Sayangnya, walaupun sudah berkali-kali meyakinkan diri sendiri bahwa saya telah sembuh, dan sudah saya coba untuk tidak mengeluhkan penyakit saya kepada orang-orang, akhirnya tubuh saya menyerah juga. SAYA MUNTAH! Tepat di saat yang bersamaan, angkotnya berhenti untuk menanyakan arah ke Gunung Sikunir. Sewaktu ke luar, saya melihat begitu banyak bintang di langit. Saya takjub. Keindahan kerlap-kerlip bintang seolah menguatkan saya untuk kembali sehat dan melanjutkan perjalanan. Pasca-muntah dan melihat bintang-bintang itu kondisi badan saya sudah lumayan enak.

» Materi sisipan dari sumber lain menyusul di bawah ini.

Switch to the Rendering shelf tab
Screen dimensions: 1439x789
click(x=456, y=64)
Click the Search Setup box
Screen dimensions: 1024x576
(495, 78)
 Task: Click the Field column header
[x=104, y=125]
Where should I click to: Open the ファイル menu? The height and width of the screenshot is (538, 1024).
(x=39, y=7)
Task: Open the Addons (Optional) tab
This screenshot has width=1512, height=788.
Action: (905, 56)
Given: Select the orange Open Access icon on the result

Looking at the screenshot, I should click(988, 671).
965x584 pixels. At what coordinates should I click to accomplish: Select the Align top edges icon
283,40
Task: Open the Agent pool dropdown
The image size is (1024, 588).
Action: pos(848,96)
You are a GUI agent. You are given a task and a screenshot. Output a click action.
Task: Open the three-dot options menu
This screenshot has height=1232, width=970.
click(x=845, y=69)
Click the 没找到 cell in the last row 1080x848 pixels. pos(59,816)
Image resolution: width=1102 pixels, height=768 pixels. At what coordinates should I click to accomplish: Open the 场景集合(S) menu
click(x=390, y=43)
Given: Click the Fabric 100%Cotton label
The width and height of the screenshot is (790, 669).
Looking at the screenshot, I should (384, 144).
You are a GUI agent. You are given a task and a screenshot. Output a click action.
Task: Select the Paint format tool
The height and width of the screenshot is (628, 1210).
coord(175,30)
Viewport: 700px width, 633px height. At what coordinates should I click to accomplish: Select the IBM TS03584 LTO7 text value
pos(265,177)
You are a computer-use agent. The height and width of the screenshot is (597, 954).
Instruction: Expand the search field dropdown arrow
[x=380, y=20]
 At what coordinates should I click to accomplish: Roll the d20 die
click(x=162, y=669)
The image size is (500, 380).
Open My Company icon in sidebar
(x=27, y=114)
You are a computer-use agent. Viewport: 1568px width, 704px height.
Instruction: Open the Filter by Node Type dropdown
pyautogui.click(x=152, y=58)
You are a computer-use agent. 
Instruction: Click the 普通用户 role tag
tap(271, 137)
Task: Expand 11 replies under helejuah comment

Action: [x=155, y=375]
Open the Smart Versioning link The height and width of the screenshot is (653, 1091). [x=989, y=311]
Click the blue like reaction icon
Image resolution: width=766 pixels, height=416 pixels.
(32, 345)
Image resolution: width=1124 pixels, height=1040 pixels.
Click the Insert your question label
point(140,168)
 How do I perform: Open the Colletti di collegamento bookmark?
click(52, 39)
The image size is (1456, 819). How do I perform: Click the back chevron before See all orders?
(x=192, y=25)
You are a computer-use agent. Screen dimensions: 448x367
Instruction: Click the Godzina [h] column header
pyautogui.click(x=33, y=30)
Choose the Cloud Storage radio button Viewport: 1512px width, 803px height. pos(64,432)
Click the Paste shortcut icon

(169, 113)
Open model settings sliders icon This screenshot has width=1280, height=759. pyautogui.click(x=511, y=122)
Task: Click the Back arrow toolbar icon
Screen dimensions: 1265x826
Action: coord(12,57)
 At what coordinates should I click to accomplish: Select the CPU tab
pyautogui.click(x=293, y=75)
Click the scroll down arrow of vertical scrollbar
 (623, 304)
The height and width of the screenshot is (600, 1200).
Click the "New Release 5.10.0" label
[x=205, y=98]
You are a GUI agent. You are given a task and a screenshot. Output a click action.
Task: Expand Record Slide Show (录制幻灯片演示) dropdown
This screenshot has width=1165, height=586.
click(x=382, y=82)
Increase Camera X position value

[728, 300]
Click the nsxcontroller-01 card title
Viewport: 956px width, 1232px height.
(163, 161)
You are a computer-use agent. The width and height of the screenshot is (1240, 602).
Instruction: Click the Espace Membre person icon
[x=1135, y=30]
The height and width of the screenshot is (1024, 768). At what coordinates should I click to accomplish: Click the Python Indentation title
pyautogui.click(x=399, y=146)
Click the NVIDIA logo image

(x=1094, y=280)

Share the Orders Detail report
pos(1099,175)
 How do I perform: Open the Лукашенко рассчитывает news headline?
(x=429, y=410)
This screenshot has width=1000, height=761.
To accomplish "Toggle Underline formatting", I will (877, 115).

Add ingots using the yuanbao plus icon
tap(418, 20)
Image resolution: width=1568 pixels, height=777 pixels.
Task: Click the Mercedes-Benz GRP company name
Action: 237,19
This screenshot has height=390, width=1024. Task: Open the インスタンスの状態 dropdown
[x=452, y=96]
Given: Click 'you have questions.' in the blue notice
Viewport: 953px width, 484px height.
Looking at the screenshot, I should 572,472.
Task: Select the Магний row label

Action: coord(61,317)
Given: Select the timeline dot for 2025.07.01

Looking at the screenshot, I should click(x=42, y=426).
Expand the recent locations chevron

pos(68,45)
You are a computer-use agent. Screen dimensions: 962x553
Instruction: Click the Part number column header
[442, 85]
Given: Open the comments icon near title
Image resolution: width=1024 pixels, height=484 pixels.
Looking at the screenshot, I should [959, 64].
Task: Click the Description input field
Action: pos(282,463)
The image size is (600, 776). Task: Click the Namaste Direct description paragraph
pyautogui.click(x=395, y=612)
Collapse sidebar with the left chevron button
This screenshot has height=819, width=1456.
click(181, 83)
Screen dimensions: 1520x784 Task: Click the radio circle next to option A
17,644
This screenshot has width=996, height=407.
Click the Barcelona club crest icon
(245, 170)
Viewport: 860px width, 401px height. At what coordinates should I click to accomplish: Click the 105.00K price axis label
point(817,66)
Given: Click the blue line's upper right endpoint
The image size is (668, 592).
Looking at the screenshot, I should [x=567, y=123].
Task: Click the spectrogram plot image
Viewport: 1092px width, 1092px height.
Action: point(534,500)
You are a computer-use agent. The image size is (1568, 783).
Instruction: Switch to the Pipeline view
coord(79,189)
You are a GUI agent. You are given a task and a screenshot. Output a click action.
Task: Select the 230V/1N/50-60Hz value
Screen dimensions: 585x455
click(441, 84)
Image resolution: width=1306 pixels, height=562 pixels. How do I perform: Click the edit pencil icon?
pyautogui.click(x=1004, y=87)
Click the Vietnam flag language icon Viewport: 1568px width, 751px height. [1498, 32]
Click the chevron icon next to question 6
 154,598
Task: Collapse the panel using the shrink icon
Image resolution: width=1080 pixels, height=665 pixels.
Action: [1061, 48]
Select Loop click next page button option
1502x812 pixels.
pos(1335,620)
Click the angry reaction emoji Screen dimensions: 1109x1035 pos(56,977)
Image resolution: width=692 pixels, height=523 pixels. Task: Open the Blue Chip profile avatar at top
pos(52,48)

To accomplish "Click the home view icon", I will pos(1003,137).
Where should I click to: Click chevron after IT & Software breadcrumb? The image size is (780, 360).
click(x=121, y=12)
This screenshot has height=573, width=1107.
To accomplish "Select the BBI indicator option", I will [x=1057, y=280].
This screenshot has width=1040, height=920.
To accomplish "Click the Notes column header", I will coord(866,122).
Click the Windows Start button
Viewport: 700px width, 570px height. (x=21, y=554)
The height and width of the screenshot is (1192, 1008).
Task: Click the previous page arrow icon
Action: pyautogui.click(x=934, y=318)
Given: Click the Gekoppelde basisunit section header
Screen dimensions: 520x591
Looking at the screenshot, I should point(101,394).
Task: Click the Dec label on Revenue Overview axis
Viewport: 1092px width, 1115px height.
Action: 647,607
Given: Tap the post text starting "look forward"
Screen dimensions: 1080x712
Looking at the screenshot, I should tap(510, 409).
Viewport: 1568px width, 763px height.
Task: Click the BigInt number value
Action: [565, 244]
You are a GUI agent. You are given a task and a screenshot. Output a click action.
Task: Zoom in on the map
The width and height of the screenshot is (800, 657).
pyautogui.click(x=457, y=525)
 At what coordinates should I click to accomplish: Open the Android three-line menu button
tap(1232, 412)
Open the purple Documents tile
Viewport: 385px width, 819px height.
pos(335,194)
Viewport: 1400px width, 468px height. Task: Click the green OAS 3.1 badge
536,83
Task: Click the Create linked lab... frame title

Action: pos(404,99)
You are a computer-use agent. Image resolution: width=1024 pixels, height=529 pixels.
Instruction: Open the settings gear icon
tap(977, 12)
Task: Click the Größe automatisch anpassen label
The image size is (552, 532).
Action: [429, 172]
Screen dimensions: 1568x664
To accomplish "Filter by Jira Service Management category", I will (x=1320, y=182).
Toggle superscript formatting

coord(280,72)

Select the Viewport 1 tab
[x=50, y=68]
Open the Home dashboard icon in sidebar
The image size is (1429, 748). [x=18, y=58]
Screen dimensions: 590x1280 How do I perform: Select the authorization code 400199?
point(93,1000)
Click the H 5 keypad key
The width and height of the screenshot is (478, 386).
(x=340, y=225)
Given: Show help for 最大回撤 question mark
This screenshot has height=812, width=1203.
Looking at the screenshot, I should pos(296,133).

Setibanya di area Gunung Sikunir, hal pertama yang harus saya atasi adalah suhu yang seperti di kutub. DINGIN SEKALI!!! Sanggupkah saya naik ke atas? Ada semacam pergulatan batin yang membutuhkan waktu beberapa menit untuk akhirnya memutuskan, “Ya, saya sanggup!”.
Sebelum memulai pendakian untuk melihat The Golden Sunrise of Sikunir, kami harus membayar biaya retribusi sebesar Rp3.000.
Langkah-langkah awal memang mulanya berat, saat itu suhu kira-kira kurang dari 10 C! Semakin ke atas, semakin tinggi tanjakannya, langit masih gelap, saya susah untuk melihat hal di sekitar saya. Napas saya mulai pendek-pendek. Saya hanya fokus pada satu hal: jalan setapak. Tidak ada pikiran lain. Tidak ada kata keluhan, saya harus mencapai puncak, demikian saya menyemangati diri saya.

taken from the top of Sikunir

Sebelum pukul 05.00, kami semua telah mencapai puncak Sikunir. Sang surya agak telat datang karena tertutup awan. Saya merasakan, “Inilah rasanya berada di puncak gunung, angin dingin nan sejuk, pemandangan yang permai, suasana yang membuat hati menjadi riang gembira”. Untuk beberapa saat saya menemukan kedamaian dan kebahagiaan di saat yang bersamaan. Sekilas saya mengenang masa-masa menikmati sunrise di Bromo. Ah.. betapa menyenangkannya hidup ini. Saya sungguh bersyukur bisa melihat pemandangan sealami dan senatural ini. Tidak hanya kekaguman atas pemandangan alam saja yang saya dapatkan, pencapaian ini juga memberikan saya pelajaran. Pengalaman ini seolah ingin mengajarkan kepada saya, “Ini lhoo, setelah kamu bersusah-susah naik ke atas, sakit kamu lalui, akhirnya kamu mendapatkan hadiah yang indah tak terkira.” Benarlah pepatah yang mengatakan, bersakit-sakit dahulu, bersenang-senang kemudian.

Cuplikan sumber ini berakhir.